1 in 6units of world helium used as lifting gas (17%)
5.2 ppmhelium's share of the air we breathe
42.6%of world helium refined by the US alone
Billions yrsto form; seconds to lose it to space

Helium is the second most abundant element in the universe — and one of the rarest usable resources on Earth. It makes up just 5.2 parts per million of the air, and unlike almost anything else we pull from the ground, we can't practically make more of it.

Here's the part that should stop you: helium is so light that once it's released, it drifts up through the atmosphere and escapes Earth's gravity into space — permanently. Nearly every other resource we use stays on the planet in some form. Helium doesn't. Once it's gone, it's gone for good.

It forms underground over billions of years, as radioactive uranium and thorium slowly decay and shed helium nuclei that collect in a handful of natural-gas fields. We pull it out, use it, and much of it simply floats away.

And we spend a startling share of it on fun. About 1 in 6 units of the world's helium (17%) goes to lifting gas — party balloons and airships — a non-renewable resource we literally let go of at birthday parties. The very same gas keeps hospital MRI scanners running by cooling their magnets to near absolute zero, and it's critical for rockets and computer chips.

For comparison, where the world's helium actually goes:

  • Scientific research: ~22%
  • Semiconductors: ~17%
  • Lifting gas (balloons, airships): ~17%
  • MRI and medical: ~15%

Supply is as fragile as the gas is light.
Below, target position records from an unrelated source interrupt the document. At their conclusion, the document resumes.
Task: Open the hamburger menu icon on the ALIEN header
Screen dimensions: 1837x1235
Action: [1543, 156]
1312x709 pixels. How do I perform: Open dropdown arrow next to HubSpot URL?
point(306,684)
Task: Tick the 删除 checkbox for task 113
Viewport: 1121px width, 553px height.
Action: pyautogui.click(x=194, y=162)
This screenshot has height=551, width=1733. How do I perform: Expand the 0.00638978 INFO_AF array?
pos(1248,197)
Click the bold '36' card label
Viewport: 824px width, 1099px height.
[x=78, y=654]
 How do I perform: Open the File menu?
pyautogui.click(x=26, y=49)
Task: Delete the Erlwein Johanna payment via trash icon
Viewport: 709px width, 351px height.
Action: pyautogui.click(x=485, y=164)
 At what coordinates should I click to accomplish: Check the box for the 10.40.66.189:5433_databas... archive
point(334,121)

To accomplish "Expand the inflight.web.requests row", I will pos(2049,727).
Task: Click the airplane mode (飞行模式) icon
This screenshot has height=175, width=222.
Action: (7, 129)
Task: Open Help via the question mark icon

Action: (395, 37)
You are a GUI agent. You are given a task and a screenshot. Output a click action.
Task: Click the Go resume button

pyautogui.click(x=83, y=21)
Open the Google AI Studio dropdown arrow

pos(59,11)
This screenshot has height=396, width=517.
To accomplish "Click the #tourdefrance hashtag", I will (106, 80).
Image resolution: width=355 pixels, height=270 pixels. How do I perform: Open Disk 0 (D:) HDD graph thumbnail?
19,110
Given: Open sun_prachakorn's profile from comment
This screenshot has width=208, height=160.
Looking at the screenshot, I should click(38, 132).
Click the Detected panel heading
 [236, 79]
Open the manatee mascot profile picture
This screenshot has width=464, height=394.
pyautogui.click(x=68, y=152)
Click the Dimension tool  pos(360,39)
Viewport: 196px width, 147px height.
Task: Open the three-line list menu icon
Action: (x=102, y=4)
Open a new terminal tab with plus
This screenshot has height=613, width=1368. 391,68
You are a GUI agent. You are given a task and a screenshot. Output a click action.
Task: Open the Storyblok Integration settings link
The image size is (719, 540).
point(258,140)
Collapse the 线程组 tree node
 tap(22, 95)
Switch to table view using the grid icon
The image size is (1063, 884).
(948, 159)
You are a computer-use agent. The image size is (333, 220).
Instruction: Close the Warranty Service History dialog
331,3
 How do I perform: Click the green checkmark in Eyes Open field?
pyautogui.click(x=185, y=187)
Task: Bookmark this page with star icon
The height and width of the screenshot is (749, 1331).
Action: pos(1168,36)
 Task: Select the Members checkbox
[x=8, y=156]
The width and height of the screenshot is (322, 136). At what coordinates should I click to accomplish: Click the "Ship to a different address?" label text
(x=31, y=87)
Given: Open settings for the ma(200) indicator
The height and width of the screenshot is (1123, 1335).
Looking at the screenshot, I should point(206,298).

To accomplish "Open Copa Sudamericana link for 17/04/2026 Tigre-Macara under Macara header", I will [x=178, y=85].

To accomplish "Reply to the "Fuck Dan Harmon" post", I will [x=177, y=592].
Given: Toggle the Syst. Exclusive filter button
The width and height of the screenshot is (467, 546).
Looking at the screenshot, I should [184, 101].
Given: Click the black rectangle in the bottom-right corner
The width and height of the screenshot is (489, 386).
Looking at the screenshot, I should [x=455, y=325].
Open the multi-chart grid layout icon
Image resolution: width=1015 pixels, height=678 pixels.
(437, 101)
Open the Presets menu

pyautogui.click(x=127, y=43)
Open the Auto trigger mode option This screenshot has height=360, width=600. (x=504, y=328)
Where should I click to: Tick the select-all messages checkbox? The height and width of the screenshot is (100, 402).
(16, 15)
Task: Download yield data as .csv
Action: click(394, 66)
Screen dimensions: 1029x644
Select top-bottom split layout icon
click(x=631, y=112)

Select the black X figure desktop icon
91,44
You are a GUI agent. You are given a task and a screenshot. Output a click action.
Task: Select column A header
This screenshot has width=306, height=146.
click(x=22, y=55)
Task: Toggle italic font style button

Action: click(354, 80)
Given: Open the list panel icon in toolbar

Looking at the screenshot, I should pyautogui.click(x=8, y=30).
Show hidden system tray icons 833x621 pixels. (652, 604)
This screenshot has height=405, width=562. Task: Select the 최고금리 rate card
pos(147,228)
The United States refines about 42.6% of the world's helium, and most of the rest comes from just Qatar, Algeria and Russia — so a single plant outage or political dispute can spark a global shortage within weeks. It's happened repeatedly since 2006.

To be fair, we're not about to run out tomorrow: production capacity looks stable for now, and recovery systems at hospitals and labs are catching more of the boil-off that used to vanish. But helium is genuinely finite, and every escaped balloon is a small, permanent withdrawal from a bank that never refills.

So watch a stray balloon rise until it vanishes. That helium isn't coming back — not to the party, not to the planet, not ever.